There is no rational reason for this fear (but then again, a phobia is an irrational fear). Customs officers in the UK are almost always friendly and simply want to keep the lines moving. It’s not unusual for an officer to tease me about coming from Texas (“How many oil wells are in your back garden?” “Do you get tired of riding horses back and forth to the grocery stores?” etc.), or even assert superior knowledge by challenging my familiarity with US state capitals (I have to study up before every trip now). So, besides lacking US geography skills, I have no real reason to dislike customs. But I do.
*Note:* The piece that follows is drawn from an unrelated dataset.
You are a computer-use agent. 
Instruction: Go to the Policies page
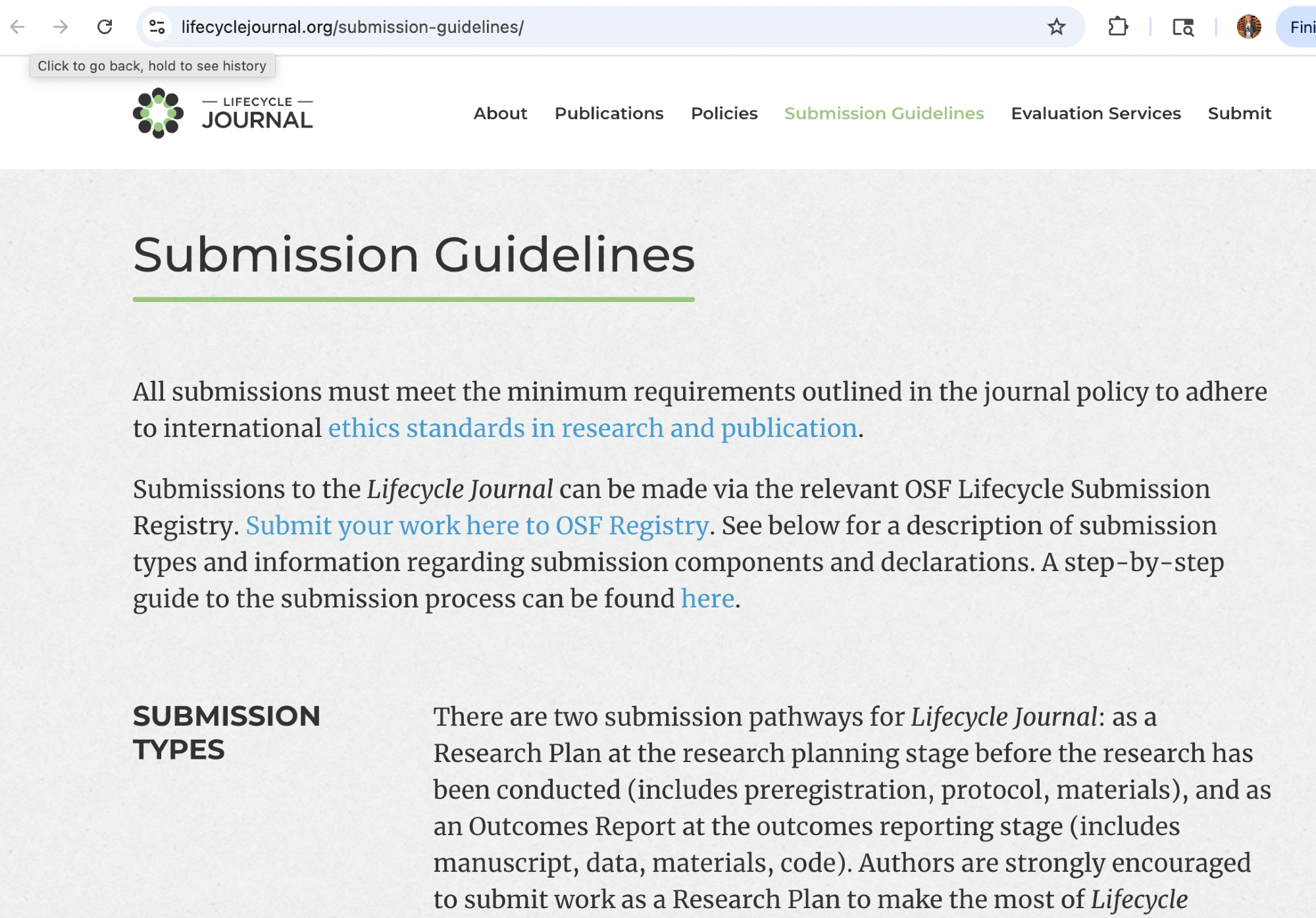[724, 113]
Typically the lines wind around and around endlessly, and as you are lugging your heavy carry-on, completely jet-lagged in a zombie-like state, customs officials are shouting constant directions. “Passports out NOW! Be sure your landing cards are complete! No mobile phones or else you shall be quarantined and possibly drawn and quartered if we so choose!” At least, that seems to be the gist of the yelling. Thick accents plus exhaustion may lead to slight exaggerations.

Once you and the hundred in front of you have been herded to the front, you then must face the customs officer and suffer their interrogation. What entertains later and frustrates me then is the randomness of the questions. One occurrence a few months ago went like this:
“Where are you going?”
“Glasgow. As it says. Right there. On my ticket.”
“Business or pleasure?”
“Umm, pleasure then.”
“What are you planning to do in Scotland?”
“Just visiting friends.”
“How many?”
“Are you asking how many friends do I have?” By now I’m sure they’re just playing Taunt-the-American, a fun game for all Brits, I’ve discovered.
“Nevermind. Who are you staying with?”
“A friend.”
“Oh, right, a girlfriend then?” She arches her eyebrows and looks at me over her paper. I’m wearing a baggy t-shirt and a baseball cap, which in Texas means it’s Sunday afternoon, but apparently in London means lesbian.
“I’m visiting my boyfriend, actually.”
“Oh!” She actually seems surprised, and quickly stamps my card and shoos me away, lest I create anymore awkward situations.

When you’re pushing 24 hours without sleep, this long and arduous process is stressful every time. No amount of Starbucks helps. I’ve tried. Still, the anxiety is irrational, as I’ve said. When you look at it, going through UK customs is a learning experience. You define yourself to the world, and you often learn random information. What’s the capital of Florida, you ask? Tallahassee, and I can spell it, too.